Streamlining AWS Glue Studio visual jobs: Building an integrated CI/CD pipeline for seamless environment synchronization

Many Amazon Web Services (AWS) customers have integrated their data across multiple sources using AWS Glue, a serverless data integration service. By providing seamless integration throughout the development lifecycle, AWS Glue enables organizations to make data-driven business decisions.

AWS Glue Studio visual jobs provide a graphical interface called the visual editor that you can use to author extract, transform, and load (ETL) jobs in AWS Glue visually. The visual editor maintains a visual representation that a variety of data sources, transformations, and data sinks. With its intuitive interface, you can easily create large-scale data integration jobs without needing coding expertise, simplifying workflows and eliminating the need for manual ETL script programming.

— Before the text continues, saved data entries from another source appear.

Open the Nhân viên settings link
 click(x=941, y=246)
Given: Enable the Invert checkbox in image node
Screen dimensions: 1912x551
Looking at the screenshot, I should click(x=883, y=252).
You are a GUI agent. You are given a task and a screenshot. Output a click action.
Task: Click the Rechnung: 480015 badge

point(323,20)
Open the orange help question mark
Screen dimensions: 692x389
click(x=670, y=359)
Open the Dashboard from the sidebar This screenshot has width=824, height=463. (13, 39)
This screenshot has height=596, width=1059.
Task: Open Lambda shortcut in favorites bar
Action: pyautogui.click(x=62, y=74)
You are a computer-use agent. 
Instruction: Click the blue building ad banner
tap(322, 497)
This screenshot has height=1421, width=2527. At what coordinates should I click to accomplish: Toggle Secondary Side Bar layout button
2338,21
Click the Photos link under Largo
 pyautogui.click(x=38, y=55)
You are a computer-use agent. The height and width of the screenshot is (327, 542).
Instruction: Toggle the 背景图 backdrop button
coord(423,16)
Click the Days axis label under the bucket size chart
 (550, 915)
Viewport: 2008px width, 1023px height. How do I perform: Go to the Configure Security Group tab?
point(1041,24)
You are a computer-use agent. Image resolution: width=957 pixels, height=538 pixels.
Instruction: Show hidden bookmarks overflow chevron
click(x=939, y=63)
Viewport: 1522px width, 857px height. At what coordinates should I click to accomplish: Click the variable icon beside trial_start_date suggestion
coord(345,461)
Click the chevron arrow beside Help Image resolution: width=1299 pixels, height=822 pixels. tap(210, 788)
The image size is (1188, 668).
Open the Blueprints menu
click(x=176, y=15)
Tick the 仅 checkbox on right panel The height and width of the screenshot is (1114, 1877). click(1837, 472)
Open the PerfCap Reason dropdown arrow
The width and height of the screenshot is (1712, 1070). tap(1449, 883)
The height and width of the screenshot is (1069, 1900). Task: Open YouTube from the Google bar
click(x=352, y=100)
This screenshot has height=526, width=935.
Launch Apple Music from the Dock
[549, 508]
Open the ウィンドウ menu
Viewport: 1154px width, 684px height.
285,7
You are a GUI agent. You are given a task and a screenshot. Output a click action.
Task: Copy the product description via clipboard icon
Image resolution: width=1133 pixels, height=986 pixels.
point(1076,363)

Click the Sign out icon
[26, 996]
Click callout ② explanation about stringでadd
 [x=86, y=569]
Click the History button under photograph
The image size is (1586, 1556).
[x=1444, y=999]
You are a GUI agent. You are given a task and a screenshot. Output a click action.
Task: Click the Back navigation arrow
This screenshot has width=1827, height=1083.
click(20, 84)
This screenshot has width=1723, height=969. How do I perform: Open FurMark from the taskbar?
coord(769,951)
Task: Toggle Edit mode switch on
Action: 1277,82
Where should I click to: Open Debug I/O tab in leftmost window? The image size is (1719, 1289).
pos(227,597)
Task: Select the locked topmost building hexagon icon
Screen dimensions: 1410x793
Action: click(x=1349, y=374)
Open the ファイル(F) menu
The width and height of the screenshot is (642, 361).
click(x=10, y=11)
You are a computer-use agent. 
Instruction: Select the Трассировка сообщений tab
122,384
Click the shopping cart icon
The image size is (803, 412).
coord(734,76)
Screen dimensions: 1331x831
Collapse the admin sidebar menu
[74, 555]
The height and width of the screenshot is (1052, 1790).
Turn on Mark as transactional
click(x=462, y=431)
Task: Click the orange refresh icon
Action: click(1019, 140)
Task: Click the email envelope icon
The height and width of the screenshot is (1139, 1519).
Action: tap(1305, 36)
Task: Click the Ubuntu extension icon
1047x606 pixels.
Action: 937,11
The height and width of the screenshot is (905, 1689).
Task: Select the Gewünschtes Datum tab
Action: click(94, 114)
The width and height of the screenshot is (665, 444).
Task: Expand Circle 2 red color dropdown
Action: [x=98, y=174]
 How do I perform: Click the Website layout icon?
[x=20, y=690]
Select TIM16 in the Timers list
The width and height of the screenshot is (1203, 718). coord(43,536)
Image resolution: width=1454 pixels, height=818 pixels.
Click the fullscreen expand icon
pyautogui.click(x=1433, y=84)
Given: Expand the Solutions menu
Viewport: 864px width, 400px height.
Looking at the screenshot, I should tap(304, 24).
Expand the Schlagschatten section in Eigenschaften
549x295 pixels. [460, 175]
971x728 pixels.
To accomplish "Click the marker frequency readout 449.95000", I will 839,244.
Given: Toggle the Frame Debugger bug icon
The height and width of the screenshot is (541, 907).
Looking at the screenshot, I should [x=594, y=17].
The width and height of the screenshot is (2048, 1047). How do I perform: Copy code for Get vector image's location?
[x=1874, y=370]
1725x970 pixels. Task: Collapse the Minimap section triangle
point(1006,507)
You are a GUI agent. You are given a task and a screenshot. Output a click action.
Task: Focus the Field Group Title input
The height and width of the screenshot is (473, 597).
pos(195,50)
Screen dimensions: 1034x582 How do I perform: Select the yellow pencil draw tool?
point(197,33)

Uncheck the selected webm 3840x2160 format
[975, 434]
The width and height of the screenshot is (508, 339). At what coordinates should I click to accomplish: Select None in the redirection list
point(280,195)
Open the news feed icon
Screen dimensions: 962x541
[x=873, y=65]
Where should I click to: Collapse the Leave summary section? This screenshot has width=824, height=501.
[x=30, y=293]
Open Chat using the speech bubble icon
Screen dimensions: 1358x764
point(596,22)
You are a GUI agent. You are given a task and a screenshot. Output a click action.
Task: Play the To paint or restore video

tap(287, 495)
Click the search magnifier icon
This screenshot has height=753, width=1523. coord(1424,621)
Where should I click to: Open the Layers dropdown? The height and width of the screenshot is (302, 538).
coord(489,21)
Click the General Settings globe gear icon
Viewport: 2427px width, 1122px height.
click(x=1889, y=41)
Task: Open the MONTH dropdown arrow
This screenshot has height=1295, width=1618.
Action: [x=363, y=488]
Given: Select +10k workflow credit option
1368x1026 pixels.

As data engineers increasingly rely on the AWS Glue Studio visual editor to create data integration jobs, the need for a streamlined development lifecycle and seamless synchronization between environments has become paramount. Additionally, managing versions of visual directed acyclic graphs (DAGs) is crucial for tracking changes, collaboration, and maintaining consistency across environments.

This post introduces an end-to-end solution that addresses these needs by combining the power of the AWS Glue Visual Job API, a custom AWS Glue Resource Sync Utility, and an based continuous integration and continuous deployment (CI/CD) pipeline.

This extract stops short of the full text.